Participants should bring a laptop with R and the fastLink package installed.

Instructor biography

Ted Enamorado is an Associate Professor of Political Science at Washington University in St. Louis, affiliated with the Center for the Study of Race, Ethnicity & Equity, the Division of Computational & Data Sciences, and the Political Data Science Lab. He holds a Ph.D. in Politics from Princeton University, specializing in Political Economy and Political Methodology. His research focuses on improving probabilistic methods, particularly in record linkage and data integration, with applications in criminal justice, survey research, and political data. Before graduate study, he worked at the Inter-American Development Bank and the World Bank.
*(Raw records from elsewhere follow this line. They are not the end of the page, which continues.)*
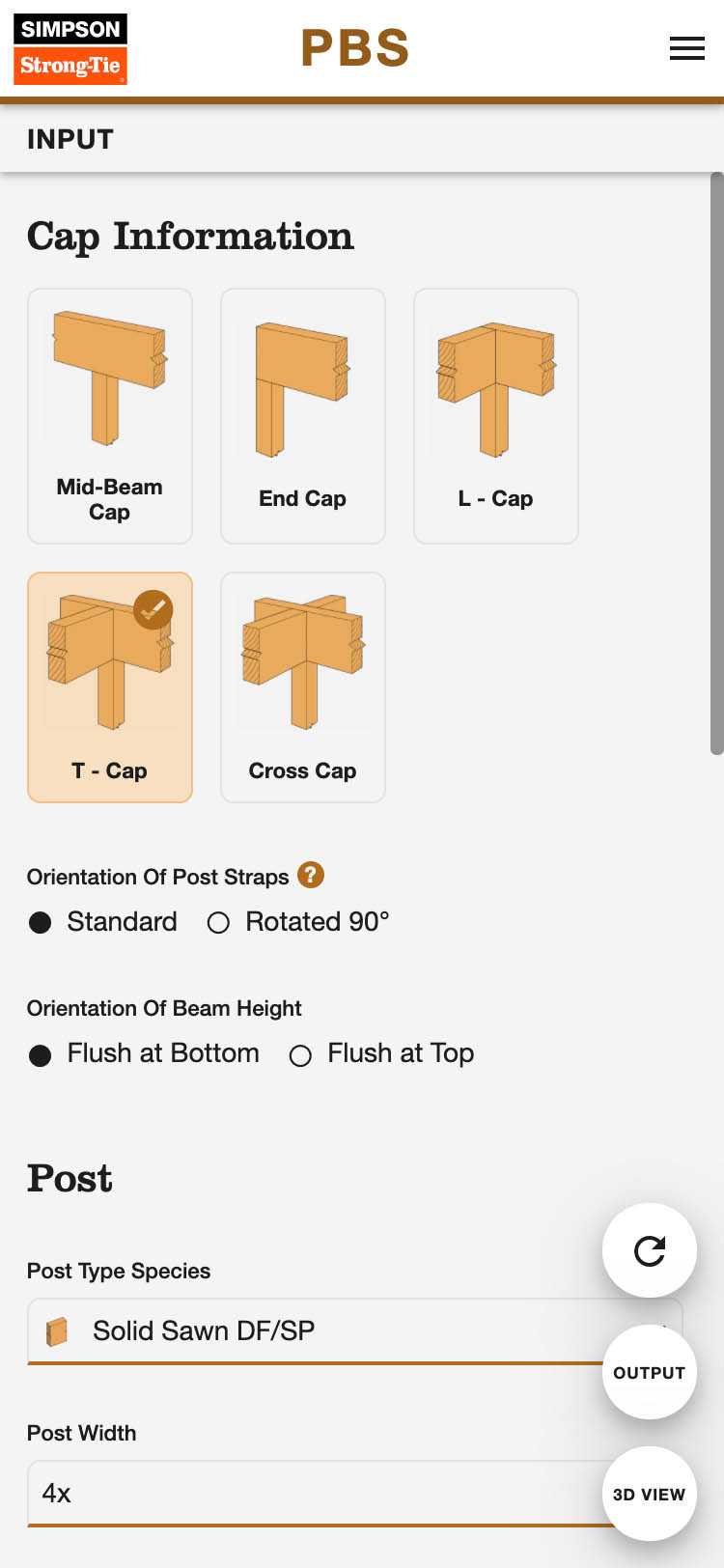Choose the End Cap type
This screenshot has height=1568, width=724.
coord(303,416)
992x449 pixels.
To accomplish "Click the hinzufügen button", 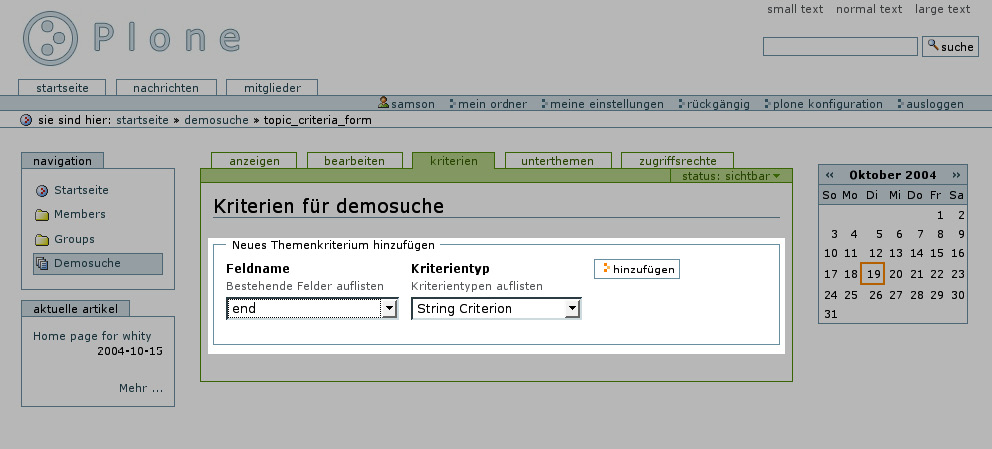I will (637, 269).
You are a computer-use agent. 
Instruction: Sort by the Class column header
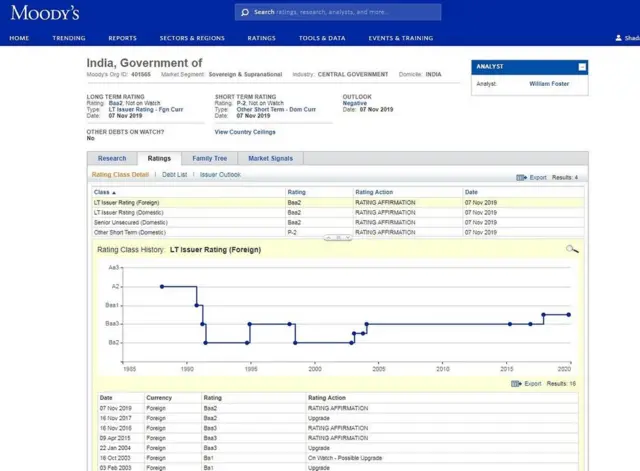[102, 191]
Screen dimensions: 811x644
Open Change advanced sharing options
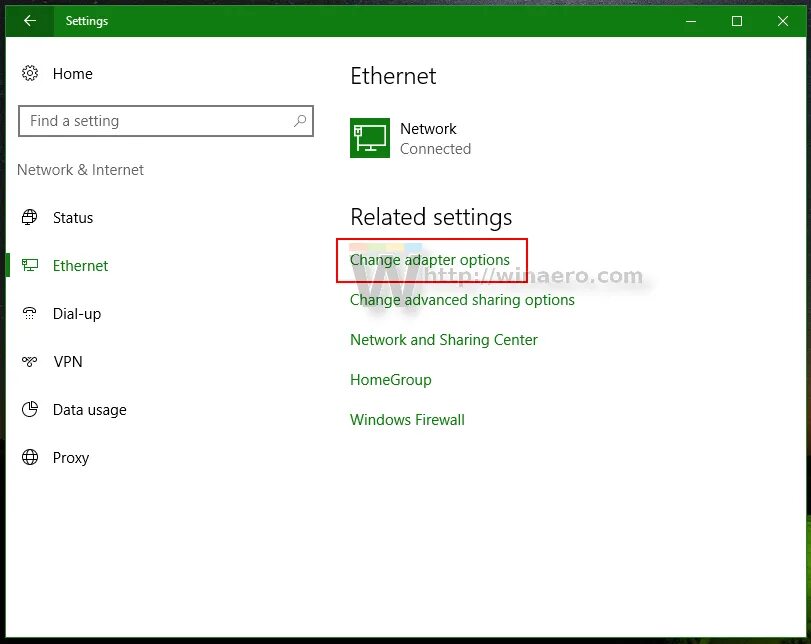pos(462,300)
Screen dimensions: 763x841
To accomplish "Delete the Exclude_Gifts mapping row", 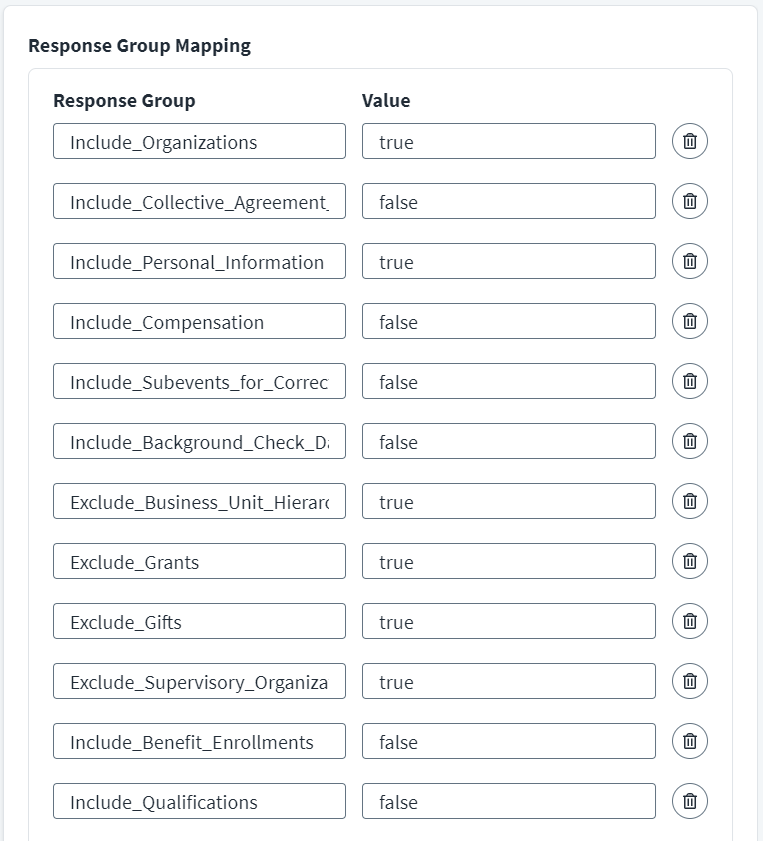I will coord(689,621).
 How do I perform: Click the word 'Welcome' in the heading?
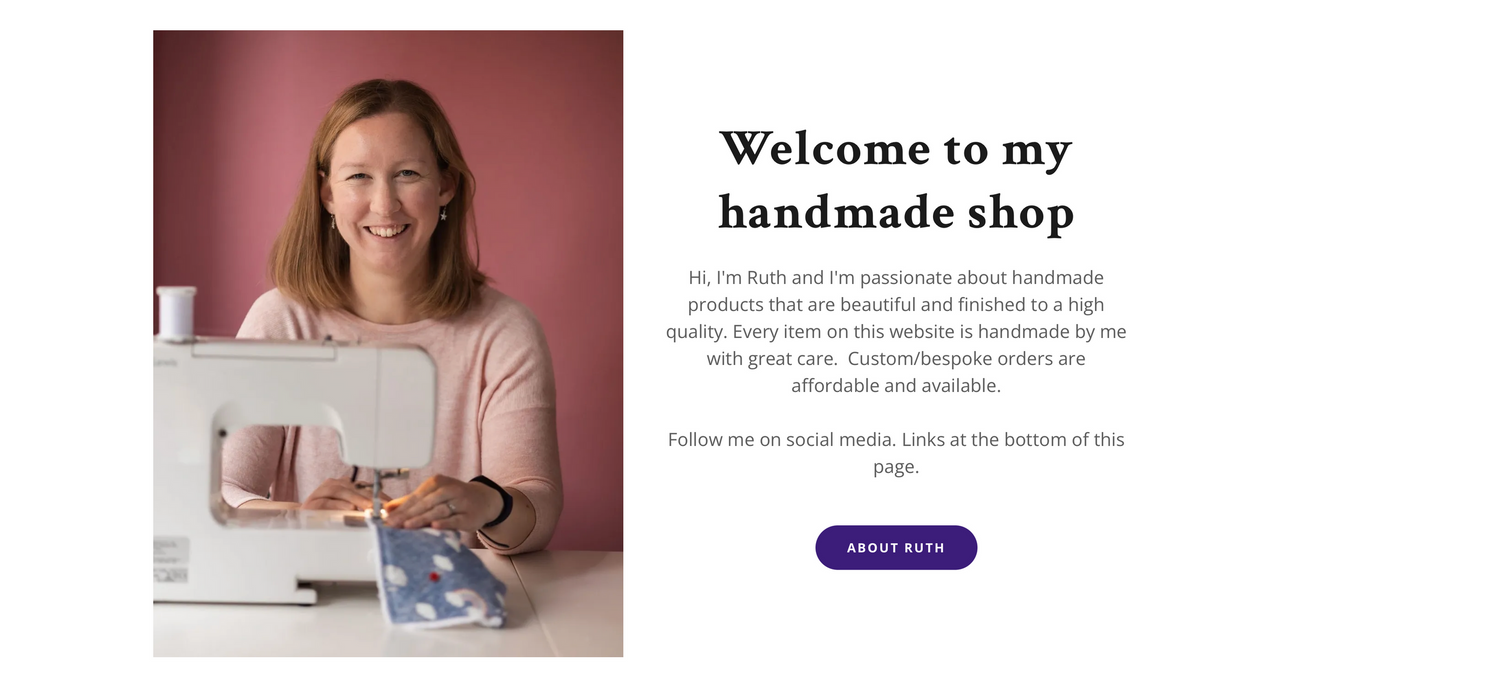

Bayesian Small Area Estimation, with an Emphasis on Low- and Middle-Income Countries

Jon Wakefield — Departments of Statistics and Biostatistics, University of Washington, Seattle, USA

Friday, 19 June 2026

4 hoursAdvancedApplied

Course summary

Small area estimation is of crucial importance in low- and middle-income countries (LMICs). A modern Bayesian treatment will be presented and illustrated using a range of examples. Area-level (Fay–Herriot) and unit-level models will be presented. Unit-level models for both linear and generalized linear models will be discussed. Fast computation is carried out with the Integrated Nested Laplace Approximation (INLA) method, which is embedded within the SUMMER and surveyPrev R packages. Hyperprior specification is via penalized complexity priors. Between-area variation will be modeled using independent and spatial random effects. For the latter, the Besag, York, Mollié model will be described.

Learning outcomes to be covered

An introduction to Bayesian statistics; limitations of direct estimates; a comprehensive description of area-level and unit-level models, including advantages and disadvantages; borrowing of strength and the bias/variance trade-off; mixed effects models; spatial models; regression modeling; parameter interpretation; Bayesian computation; prior specification.

Proposed delivery structure, including elements of engagement

Methodological lectures and software demonstrations.

Target audience

Anyone with an interest in learning about modern Bayesian methods, with an emphasis on LMICs, though the methods are generally applicable.

Prerequisites

Some knowledge of basic probability and linear and logistic regression models will be useful.

Preparatory material, including software

The website sae4health.stat.uw.edu contains links to the relevant software resources. The course will discuss the surveyPrev and SUMMER R packages, which support spatial and spatio-temporal modeling, respectively, and provide high-quality mapping capabilities. Pre-modeled estimates are available at sae4lmic.stat.uw.edu, while users can analyze DHS data from multiple countries and surveys at rsc.stat.washington.edu/sae4health.

Instructor biography

Jon Wakefield (faculty.washington.edu/jonno) is a professor in the Departments of Statistics and Biostatistics at the University of Washington in Seattle. He is a statistician with interests in small area estimation, demography, spatial epidemiology, global health, and exploring the links between Bayesian and frequentist estimation procedures. He wrote the book Bayesian and Frequentist Regression Models, published in 2013 by Springer, and has published 187 peer-reviewed papers and 29 book chapters, with an h-index of 71 and over 20,000 citations. He has extensive experience in SAE in LMICs, working closely with the UN, WHO, and the Gates Foundation, and has given workshops in multiple countries including Nigeria, Rwanda, South Africa, Malawi, and Ecuador. Dr Wakefield’s work is focused on putting tools into the hands of local researchers. He has also taught multiple short courses on Spatial Epidemiology and SAE as part of the UW summer school program. He has graduated 31 PhD students and runs the Space Time Analysis Bayes (STAB) working group (alanamcgovern.github.io/stablab). Dr Wakefield received the Guy Medal in Bronze in 2000 from the Royal Statistical Society and was elected a Fellow of the American Statistical Association in 2007. Dr Wakefield’s group produced subnational estimates for under-5 mortality and neonatal mortality for the UN Inter-Agency Group for Mortality Estimation (IGME), for around 30 LMICs (childmortality.org).